Please give back, exactly as written, the lines from the line with "Given: Click the Source Locations count badge" to the line with "The width and height of the screenshot is (766, 651)." in the listing below, leaving out all pictures.

◇ ◇ ◇

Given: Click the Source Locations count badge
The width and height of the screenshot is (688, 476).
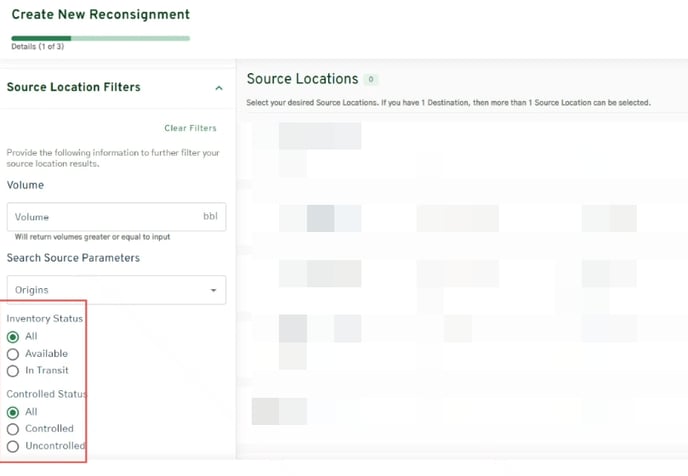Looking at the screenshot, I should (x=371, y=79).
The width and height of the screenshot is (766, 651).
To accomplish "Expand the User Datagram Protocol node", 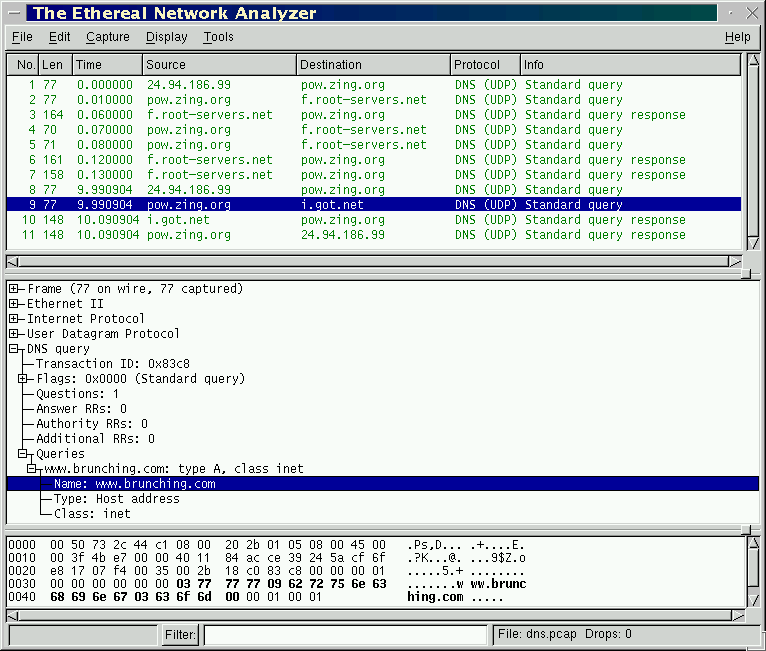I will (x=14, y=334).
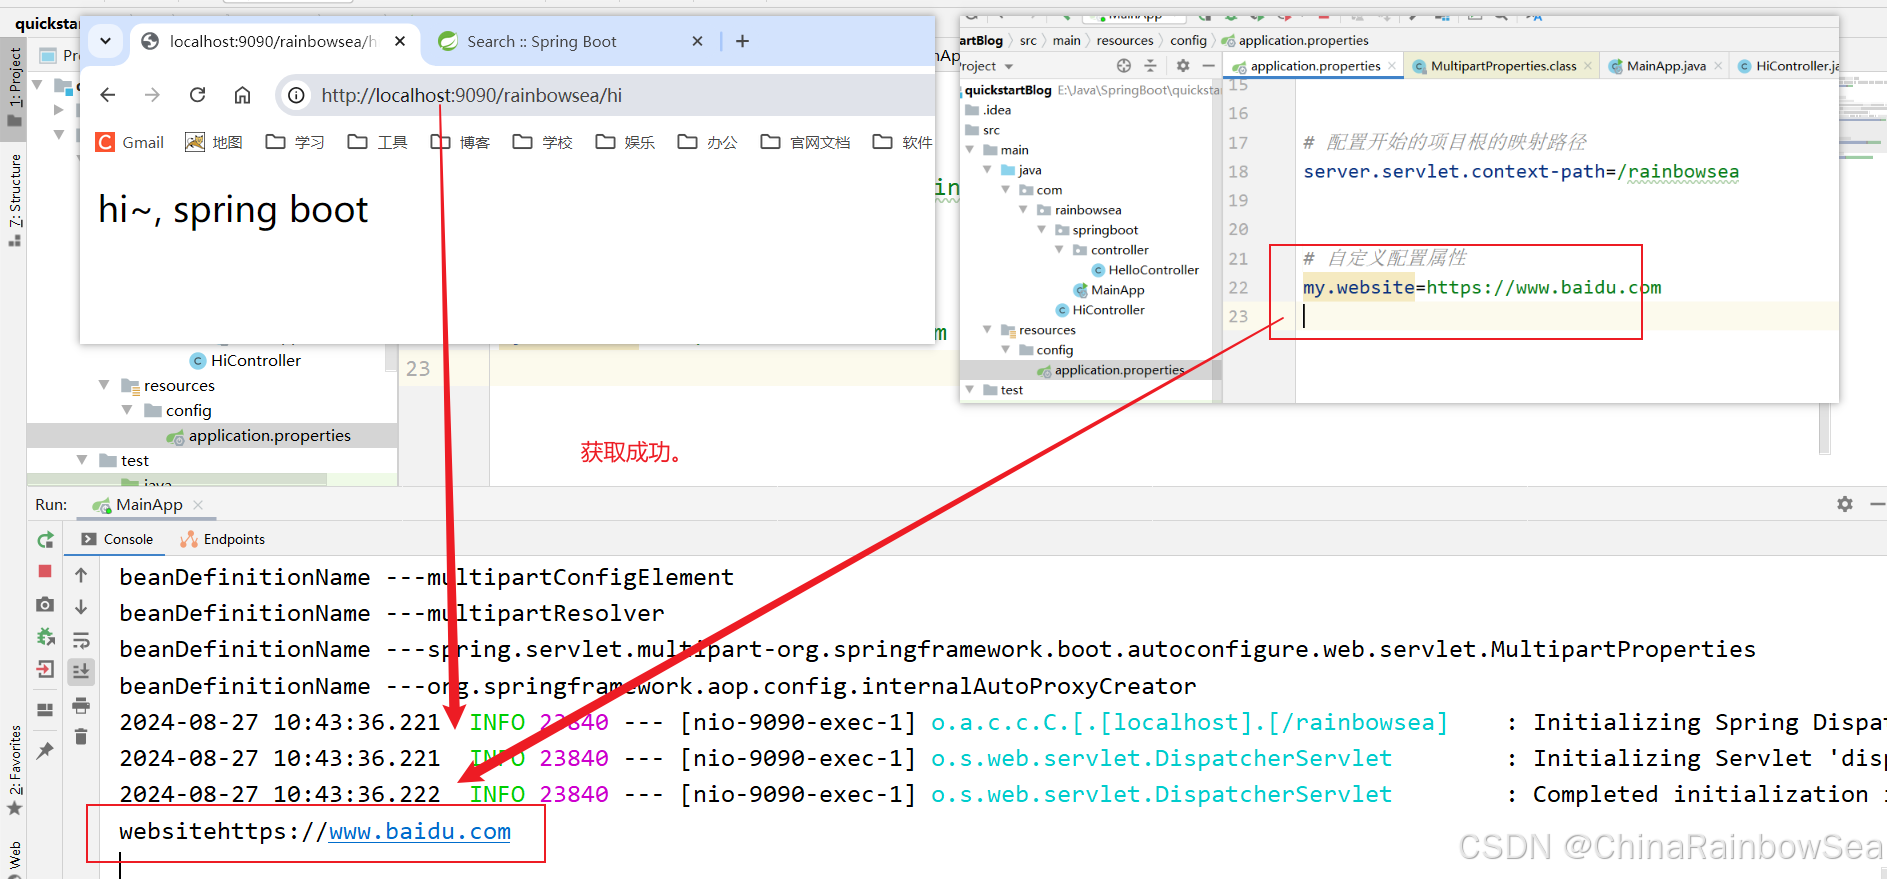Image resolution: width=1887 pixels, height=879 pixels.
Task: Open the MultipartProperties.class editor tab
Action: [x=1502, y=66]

◇ ◇ ◇

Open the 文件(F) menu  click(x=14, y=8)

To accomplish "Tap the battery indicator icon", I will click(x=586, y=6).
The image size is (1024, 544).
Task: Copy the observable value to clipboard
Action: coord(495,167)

◇ ◇ ◇

◆ Solved exercise
Given: Click the Source Locations count badge
The width and height of the screenshot is (688, 476).
Looking at the screenshot, I should (x=371, y=79).
The width and height of the screenshot is (766, 651).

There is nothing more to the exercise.